守護
In medieval Japan, a shugo, or "military governor," was a title granted to certain powerful warlords by the military dictator of Japan (the "Shogun"). The shugo was nominally in charge of protecting law and order for one of the imperial provinces of Japan. In some cases, the same warlord would be appointed shugo for several provinces, in which case a shugodai ("deputy shugo") would be appointed for each province, and in later years, some shugo were in charge of only part of a province.
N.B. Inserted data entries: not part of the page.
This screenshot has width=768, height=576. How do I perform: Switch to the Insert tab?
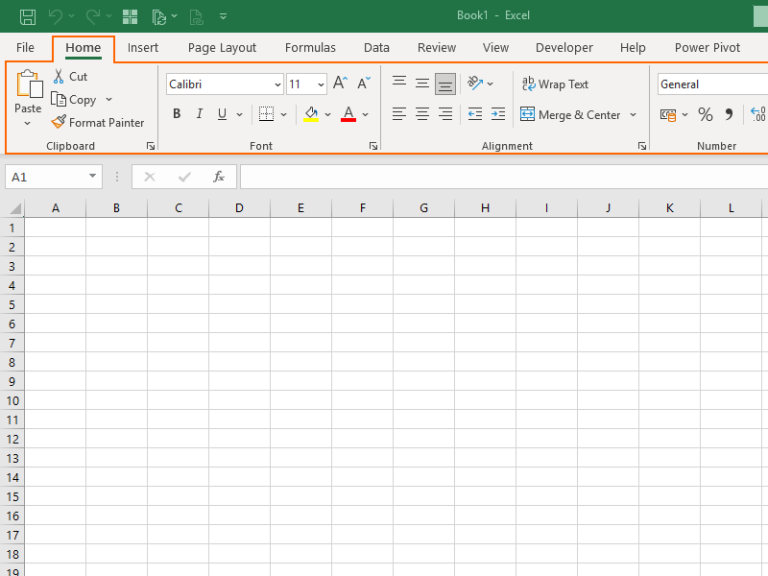[143, 48]
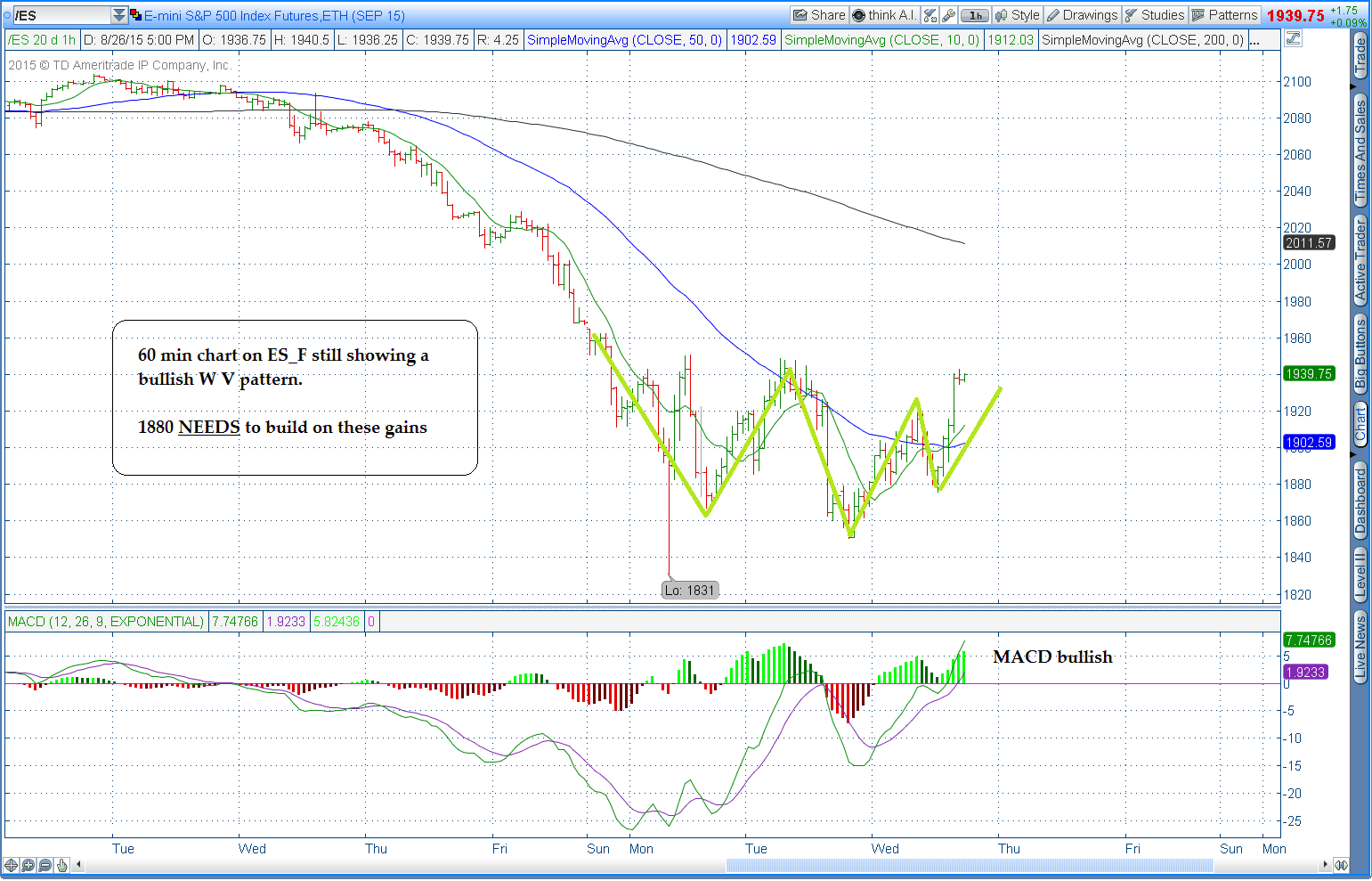Viewport: 1372px width, 881px height.
Task: Expand the Patterns dropdown
Action: [x=1224, y=15]
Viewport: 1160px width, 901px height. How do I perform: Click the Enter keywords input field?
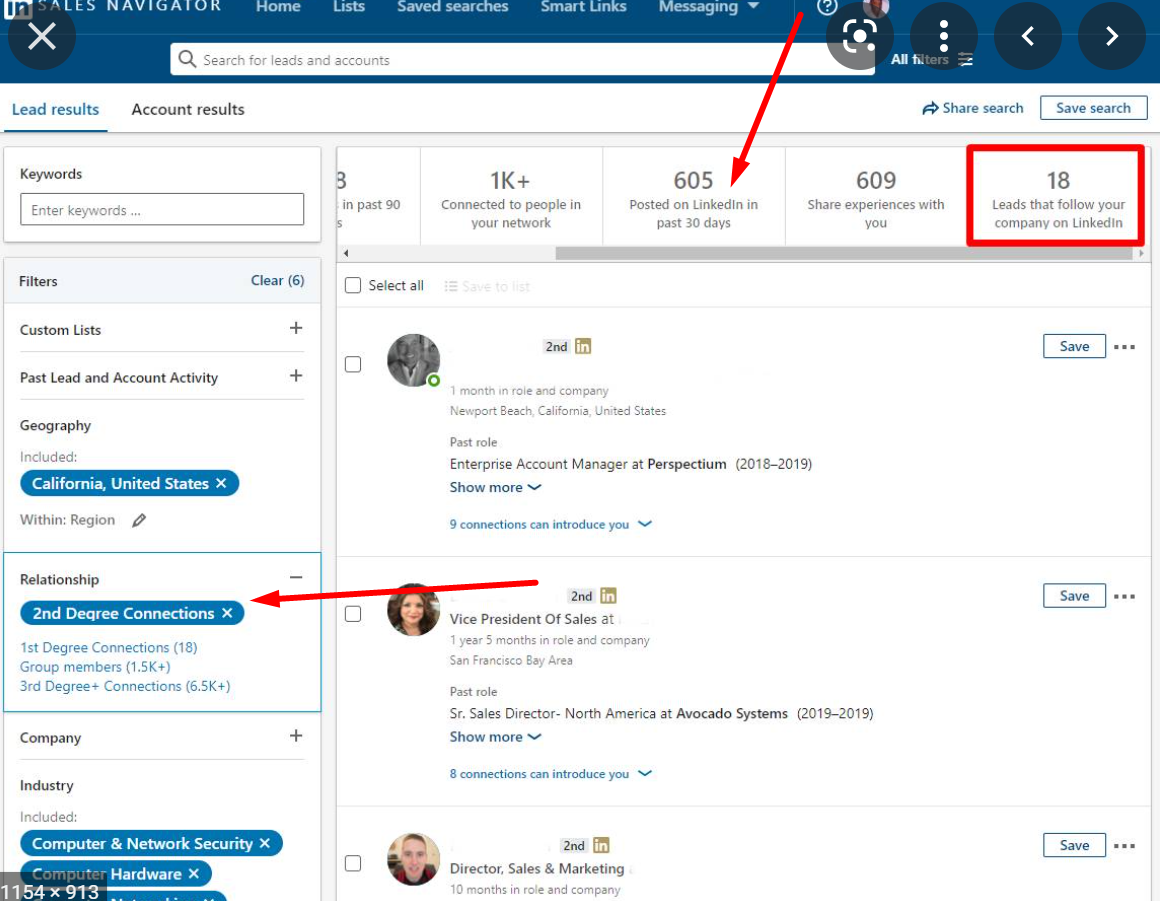pyautogui.click(x=162, y=209)
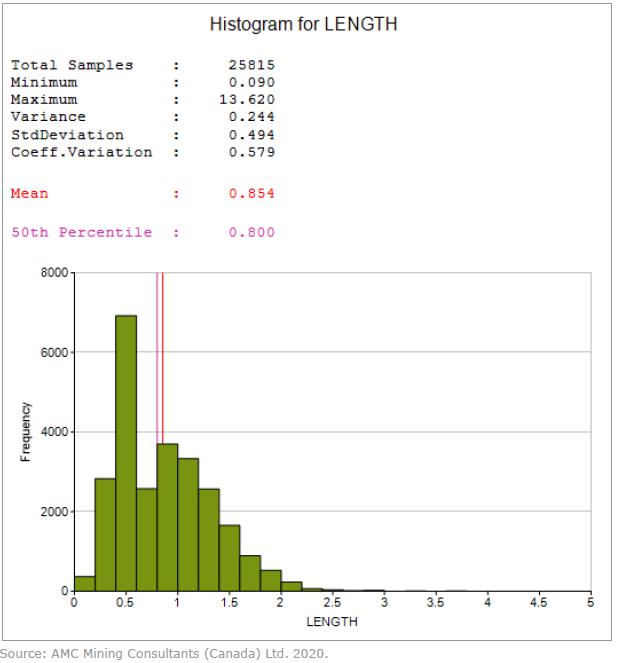This screenshot has width=617, height=663.
Task: Click the Minimum value 0.090
Action: 251,83
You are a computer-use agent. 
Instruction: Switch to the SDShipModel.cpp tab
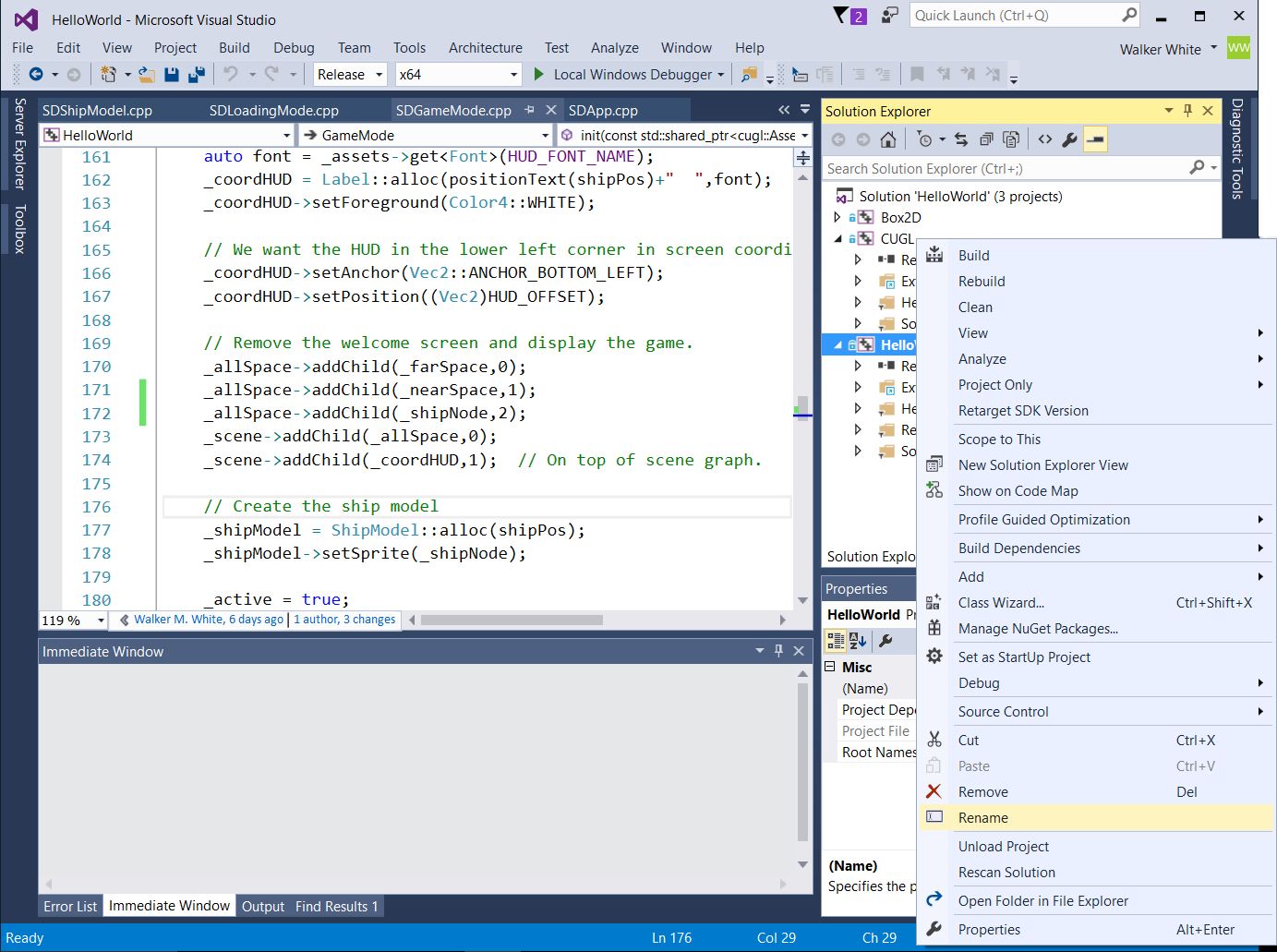point(97,111)
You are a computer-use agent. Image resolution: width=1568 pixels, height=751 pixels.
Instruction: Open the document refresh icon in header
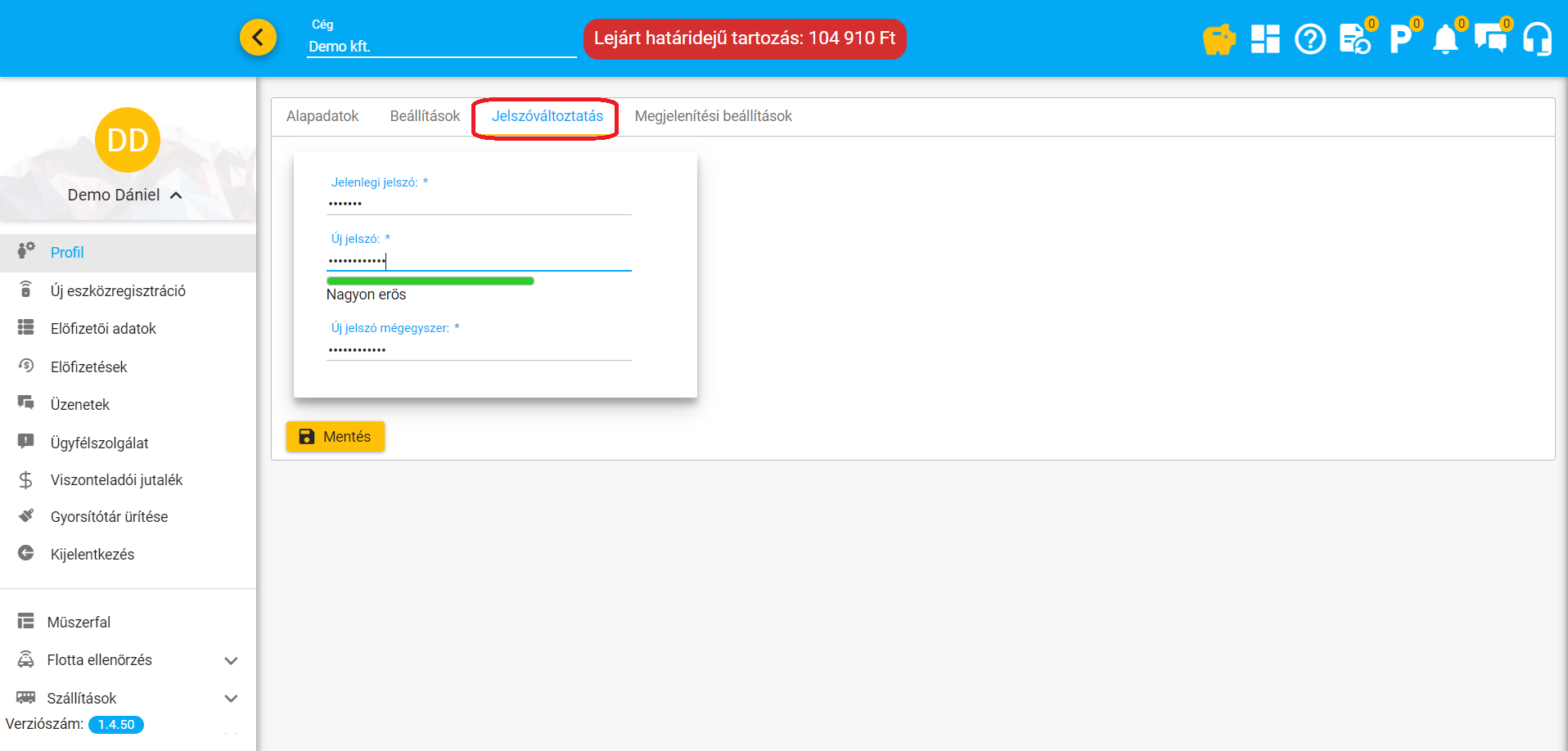point(1354,39)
The post of shugo was originally created in the late 1100s by the very first shogun, Minamoto Yoritomo, along with the similar post of jitō at the local level, in order to superimpose a military bureaucracy under his own direct control over the existing civil bureaucracy, and thus give the new shogun "boots on the ground" in every province in Japan. By the mid-Muromachi Period (1400s), however, many of the shugo increasingly became absentee title-holders, residing in lavish mansions in the capital at Kyoto and emulating the lifestyle of the Imperial Court, while real power increasingly fell to the shugodai back in the provinces. Some shugo remained active in military affairs however, and eventually became daimyo warlords during the chaotic Sengoku Period, creating independent states which they ruled over with absolute authority.
These daimyo are often called "shugo daimyo" to indicate their roots in the shugo system. Many of the earliest Sengoku daimyo were shugo daimyo, but over time, most of these early daimyo were overthrown by their subordinates, in a process known as gekokujō, literally "the low overthrowing the high.